ECLI:NL:CRVB:2024:1349
Centrale Raad van Beroep
- Hoger beroep
- Rechtspraak.nl
Weigering terug te komen van de afwijzing van een Wajong-uitkering op basis van geen nieuwe feiten of omstandigheden
In deze zaak heeft de Centrale Raad van Beroep op 4 juli 2024 uitspraak gedaan in hoger beroep tegen een eerdere beslissing van de rechtbank Den Haag. De appellant had in 1998 een aanvraag voor een arbeidsongeschiktheidsuitkering ingediend, die was afgewezen omdat hij minder dan 25% arbeidsongeschikt werd geacht. Na meerdere aanvragen en afwijzingen, heeft het Uwv op 25 november 2020 geweigerd terug te komen van een eerder besluit van 27 september 2016, waarin de aanvraag voor een Wajong-uitkering was afgewezen.

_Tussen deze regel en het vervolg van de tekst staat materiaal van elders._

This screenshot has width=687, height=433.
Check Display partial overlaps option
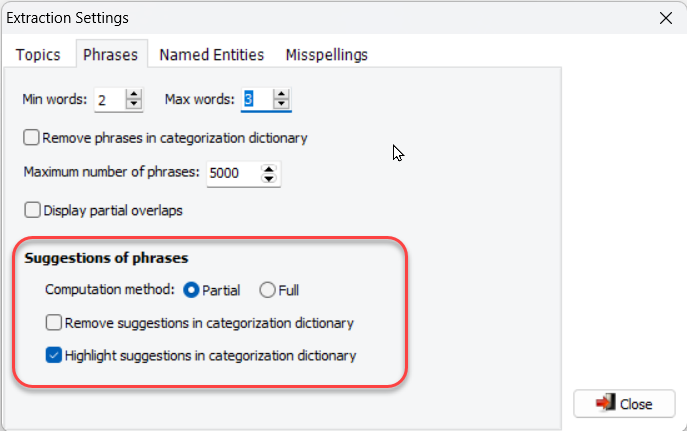point(32,210)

De appellant heeft bezwaar gemaakt, maar dit werd ongegrond verklaard. De rechtbank bevestigde deze beslissing, waarna de appellant in hoger beroep ging.
De Raad heeft de zaak behandeld en geconcludeerd dat de rechtbank terecht oordeelde dat er geen nieuwe feiten of omstandigheden waren die aanleiding gaven om terug te komen van het eerdere besluit. De appellant voerde aan dat er nieuwe medische informatie was, maar de Raad oordeelde dat deze informatie niet wezenlijk anders was dan wat eerder was gepresenteerd. De Raad bevestigde dat het Uwv op goede gronden had besloten om de aanvraag af te wijzen, omdat er geen nieuw gebleken feiten of veranderde omstandigheden waren die de eerdere afwijzing konden ondermijnen. De uitspraak van de rechtbank werd dan ook bevestigd, en de weigering van de Wajong-uitkering bleef in stand.